Existe uma janela de oportunidade na infância que nenhuma política educacional pode ignorar. Os primeiros anos de vida, especialmente até os oito anos de idade, são o período em que o cérebro está mais receptivo ao desenvolvimento da linguagem, da leitura e das conexões cognitivas que vão sustentar toda a aprendizagem futura. O que a escola e a família fazem nesse período importa de formas que só se revelam anos depois.
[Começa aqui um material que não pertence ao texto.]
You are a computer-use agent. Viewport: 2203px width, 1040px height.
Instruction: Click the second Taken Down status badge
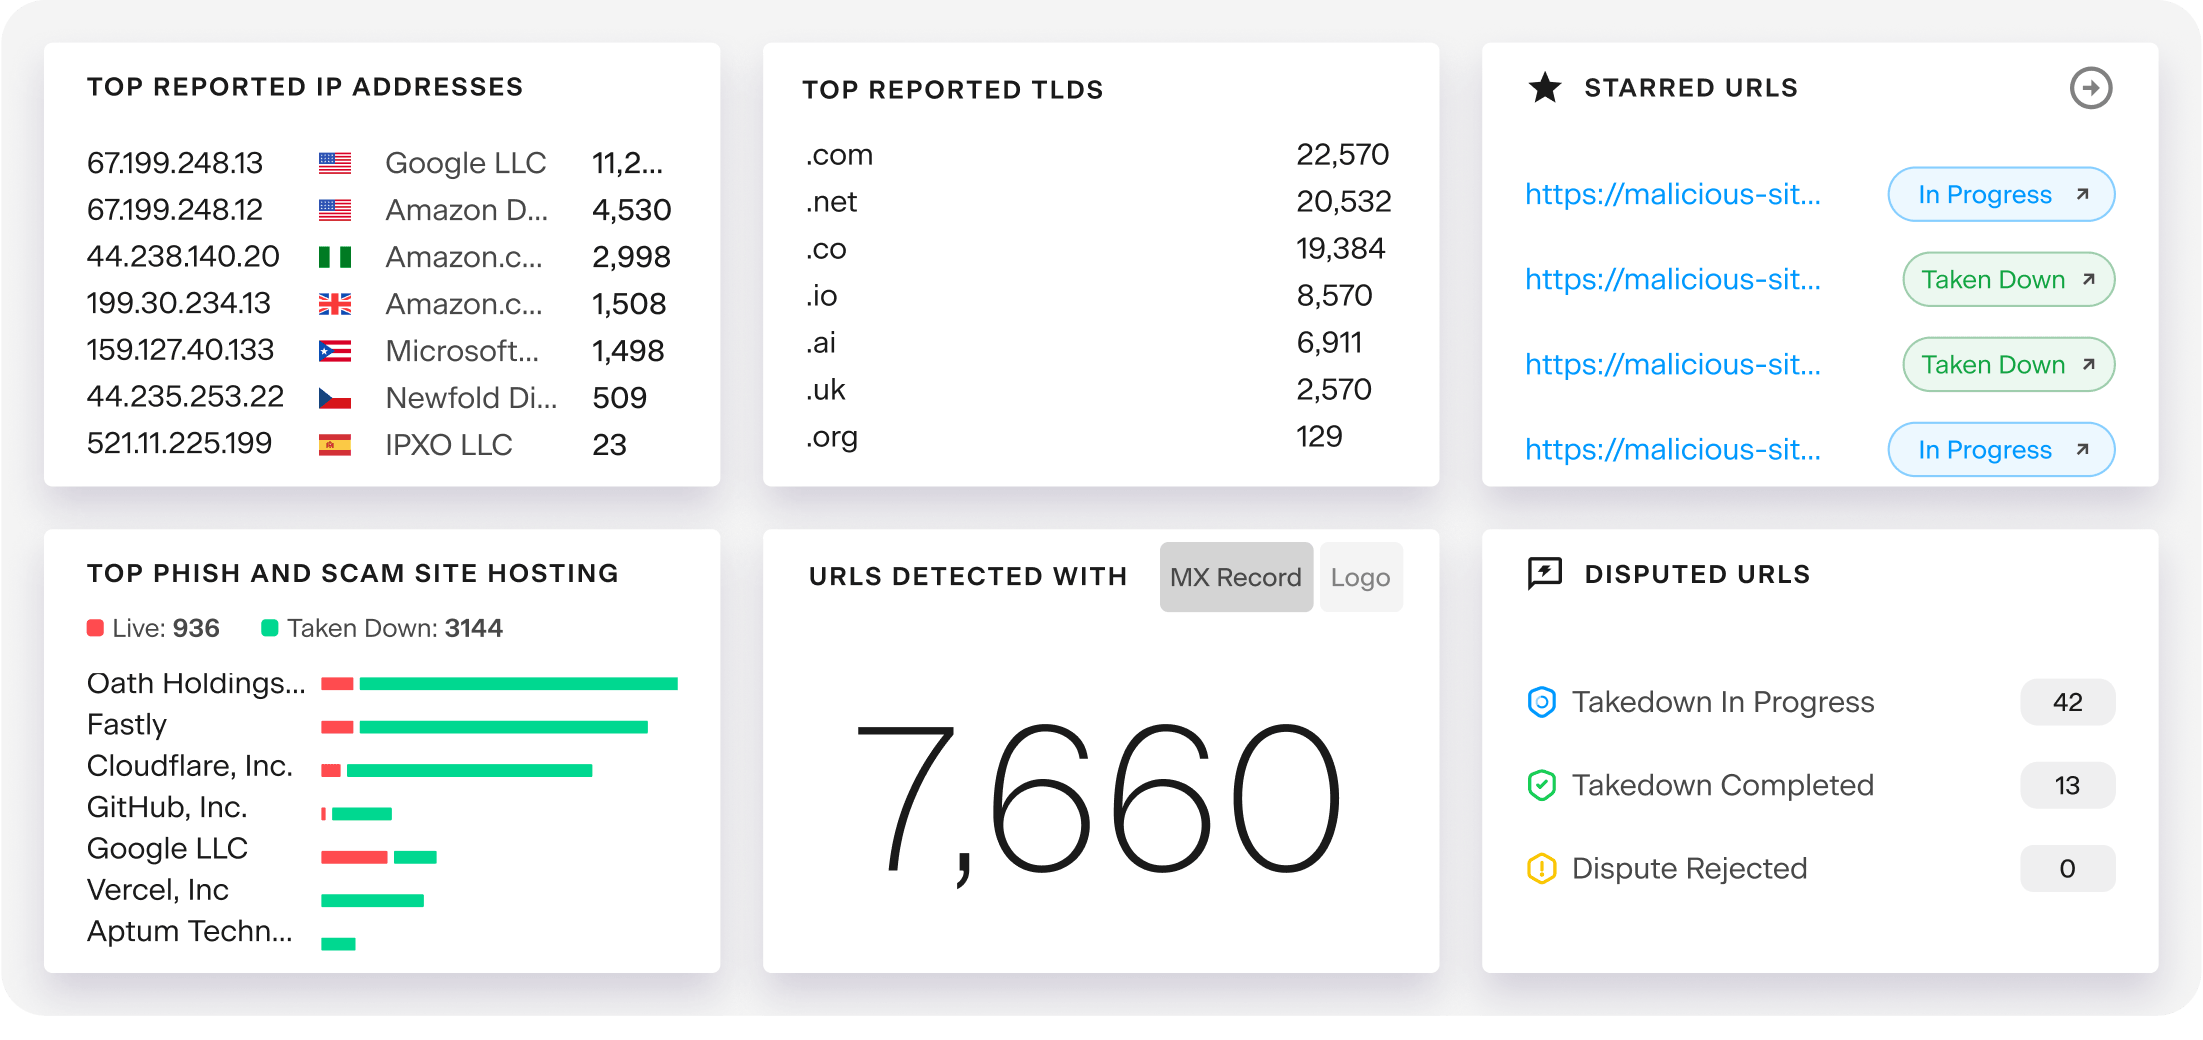click(2007, 365)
A Sigma Educação, editora com foco no desenvolvimento de materiais pedagógicos que auxiliam o professor em sala de aula, parte desse entendimento para pensar publicações que chegam até as crianças nos momentos certos, com a linguagem certa.
Ler não é só decodificar
Um dos equívocos mais comuns no processo de alfabetização é tratar a leitura como sinônimo de decodificação. Quando a criança aprende a juntar letras e formar palavras, ela deu um passo enorme, mas ainda está no começo do caminho. Ler de verdade é compreender, interpretar, inferir, questionar e relacionar o que está no texto com o que já se sabe sobre o mundo.
Para a Sigma Educação, esse processo não acontece automaticamente depois que a decodificação é dominada. Ele precisa ser cultivado, estimulado e sustentado por boas práticas pedagógicas e por materiais que desafiem o leitor a ir além da superfície do texto. É aqui que o paradidático bem concebido entra como ferramenta fundamental.
O professor de leitura que ninguém vê
Há uma figura central na formação de leitores que raramente recebe o crédito que merece: o professor dos anos iniciais do Ensino Fundamental. É ele quem, na maioria das vezes, decide quais livros chegam às mãos dos alunos, como uma história é explorada em sala, se a leitura é vivenciada como prazer ou como obrigação.
Apoiar esse profissional com materiais de qualidade não é apenas uma decisão editorial. É uma escolha pedagógica com impacto direto sobre quantas crianças vão se tornar leitoras de fato. A Sigma Educação orienta sua produção com esse olhar: oferecer ao professor suporte real para que a leitura seja, desde cedo, uma experiência significativa e não apenas uma etapa do currículo a ser cumprida.

Diversidade de leituras, diversidade de mundos
Uma criança que lê apenas histórias com personagens que se parecem com ela está lendo em espelho. Importante, mas insuficiente. Quando o repertório literário inclui personagens de diferentes origens, culturas, configurações familiares e realidades sociais, a criança aprende algo que nenhuma disciplina formal consegue ensinar da mesma forma: que o mundo é maior e mais complexo do que o seu próprio ponto de vista.
De acordo com a visão da Sigma Educação, essa formação, feita pela literatura ainda na infância, é uma das bases do pensamento crítico e da empatia. Competências que a educação contemporânea coloca no centro de qualquer proposta séria de desenvolvimento humano.
Tecnologia e leitura: Parceiras ou rivais?
A chegada dos e-books, audiolivros e plataformas de leitura digital trouxe novos formatos que ampliaram o acesso ao livro. Para crianças de hoje, que crescem num ambiente naturalmente multimodal, a fronteira entre o físico e o digital é muito menos rígida do que para gerações anteriores. O desafio não é escolher um formato, mas garantir que qualquer que seja o suporte, a experiência de leitura seja rica, intencional e mediada.
Livros físicos e plataformas digitais podem coexistir e se complementar quando há um projeto pedagógico coerente por trás. É nessa coerência que reside a diferença entre uma escola que forma leitores e uma escola que apenas distribui livros.